Books

The Last Street Before Cleveland

Joe Mackall’s memoir is the story of the author’s “going home again.” Home is Parma, Ohio, and the blue-collar Catholic neighborhood on the edge of Cleveland near a GM plant where he grew up. In this community everyone goes to St. Bridget’s Church and School and lives “the working-class, blue-collar, overtime, debt heavy, layoff-fearing life in the factory.”

Now an English professor, Mackall was the first in his family to go to college. He initially returned to Parma to investigate and write about the troubling life and early death of a childhood friend, Tom McGinty, who was found drunk and dead in his car one night at the age of 37. While Mackall explores Tom’s life and death, his own life is broken open. His going home after 25 years to search for answers about his friend’s death becomes his own search for self—a struggle to understand his working-class roots, his drug addiction and depression, and his loss of religious faith.

The central theme of the book is not surprising—that the journey itself is the only true home. Life and faith are not about any arrival but about the struggles along the road. Yet Mackall writes with rare honesty and a compelling narrative voice. At times he manages a kind of dark humor that opens readers to deeper themes. In one early passage Mackall and his friend, who are altar boys, find the communion wine and hosts in the sacristy and begin to feast. Along the way Mackall discovers that the hosts are made in Milwaukee, which causes him to doubt transubstantiation. “I had stolen wine and drunk it before it had a chance to become Christ’s blood, as if the blood of Christ were anything but cheap wine. I had eaten Christ’s body when it was nothing more than bland flat crackers from Milwaukee.”
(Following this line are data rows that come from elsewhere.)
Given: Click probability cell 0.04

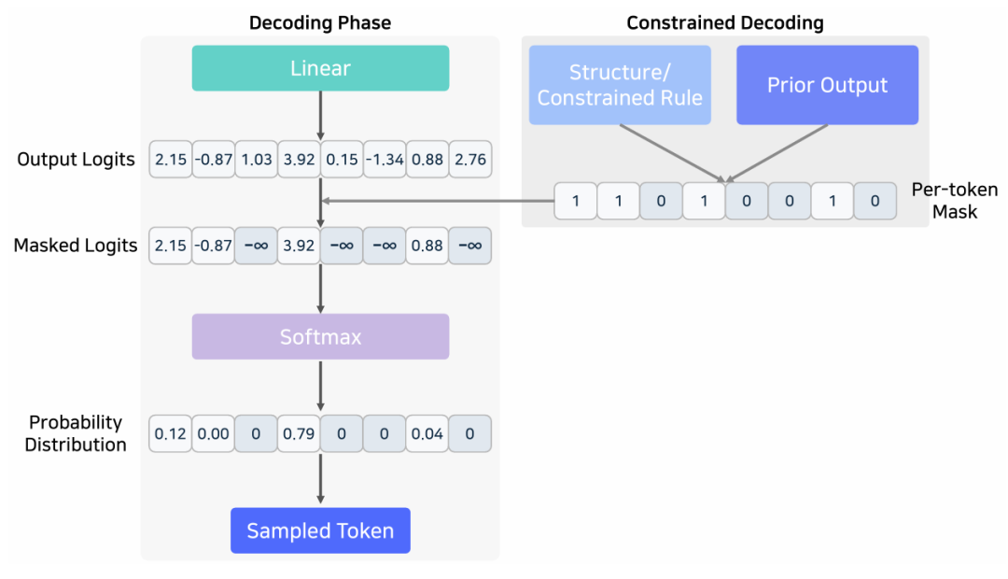Looking at the screenshot, I should tap(427, 434).
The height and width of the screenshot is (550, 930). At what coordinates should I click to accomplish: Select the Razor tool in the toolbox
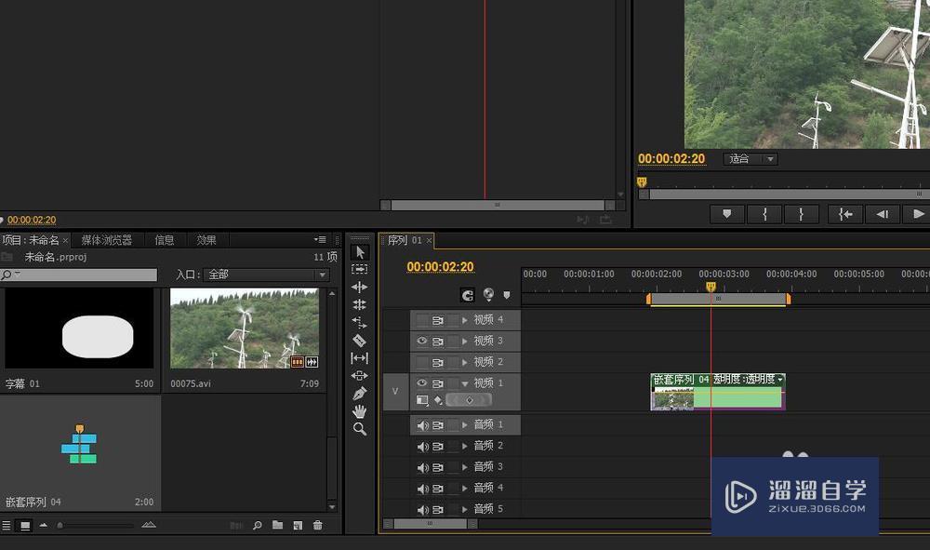coord(360,341)
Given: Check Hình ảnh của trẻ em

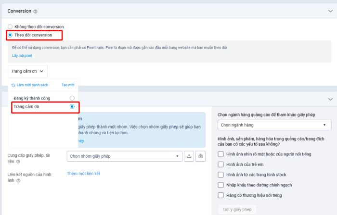Looking at the screenshot, I should pyautogui.click(x=220, y=164).
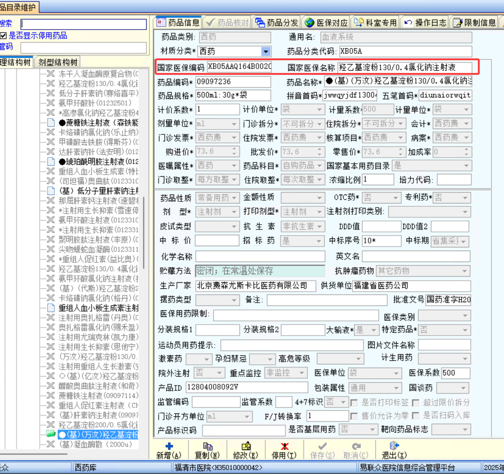The height and width of the screenshot is (474, 504).
Task: Click the 复制(N) copy icon
Action: click(207, 446)
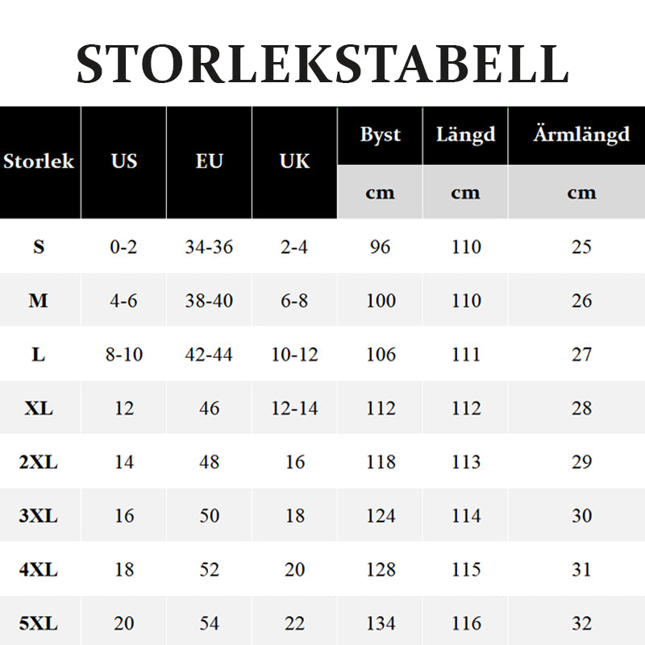The width and height of the screenshot is (645, 645).
Task: Select the 2XL row label
Action: point(38,462)
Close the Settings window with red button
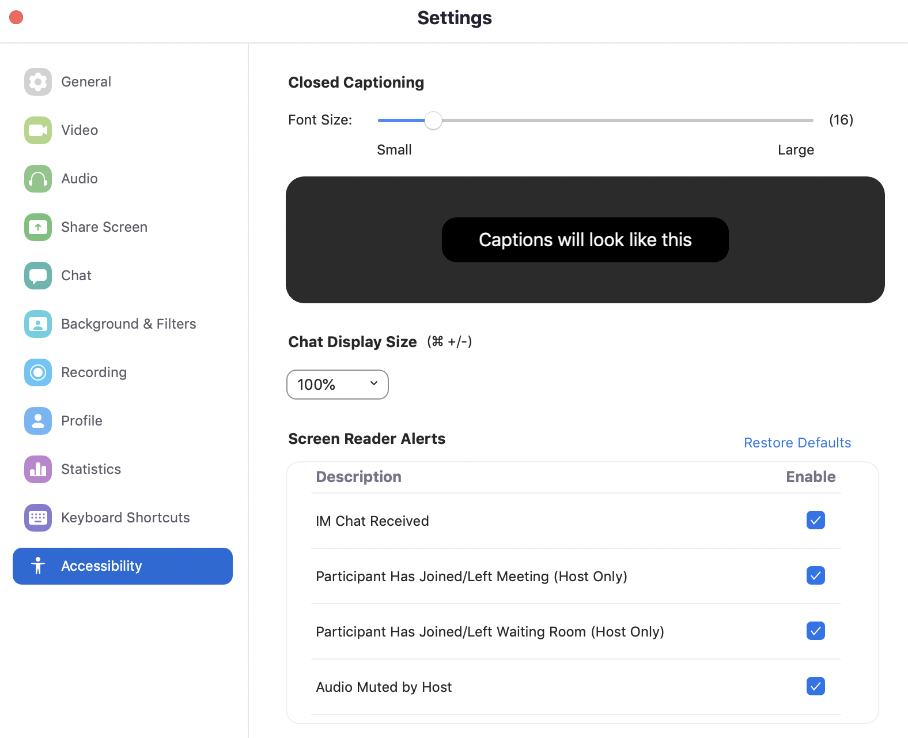The height and width of the screenshot is (738, 908). (16, 18)
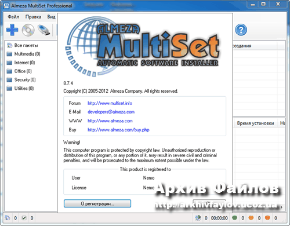Click the Время установки column header
The width and height of the screenshot is (290, 226).
(x=255, y=123)
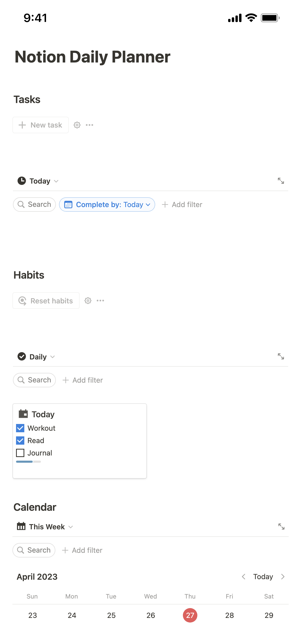The height and width of the screenshot is (629, 291).
Task: Click the New task button
Action: (41, 125)
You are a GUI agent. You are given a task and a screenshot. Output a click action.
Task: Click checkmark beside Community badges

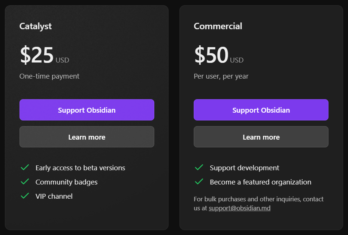25,181
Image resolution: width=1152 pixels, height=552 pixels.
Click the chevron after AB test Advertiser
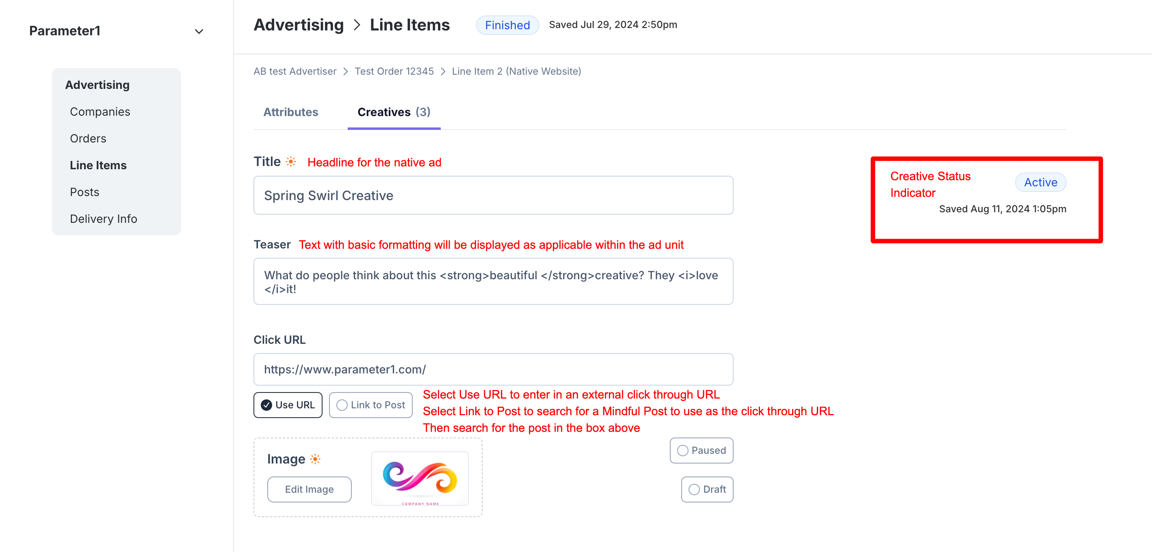coord(346,72)
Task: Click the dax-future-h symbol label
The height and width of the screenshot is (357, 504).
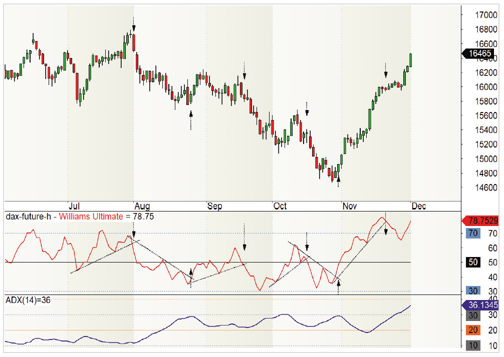Action: click(28, 217)
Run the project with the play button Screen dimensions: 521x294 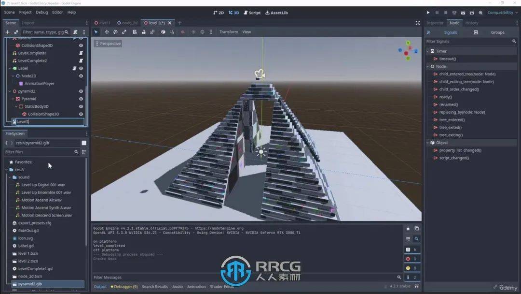coord(428,13)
Mackall’s disillusionment with religion continues as he grows up in Parma. The early death of his mother due to cancer reinforces his developing disbelief, as does the hypocrisy he perceives in church bureaucracy. Yet Mackall’s spiritual journey in the book, his numerous discoveries and recoveries, all move toward a religious epiphany. It is a moment of re-vision, of seeing again, of recovering faith and a sense of belonging. Though the epiphany seems to warrant more unpacking—it occurs near the end of the book—Mackall frames it powerfully, inviting readers into its timelessness.

I listen to the snow squeaking beneath my feet and the geese honking overhead. I hear an Amish horse and buggy in the distance. . . . Have the clip-clopping hooves always dripped with such exquisite harmony? Down the road I can make out clusters of tiny black angels scurrying against the snow. The sight of these Amish children walking home from school nearly drops me to my knees. The cold wind against my face feels like a frigid grace. An old man in a beat-up blue pickup passes me and waves. It’s as if something has revealed a tear in the surface of things. I see connections everywhere.

The gift of this book is that it causes readers to also perceive “connections everywhere,” to learn to see again as we stumble and grope along toward the holy presence that permeates our ordinary lives.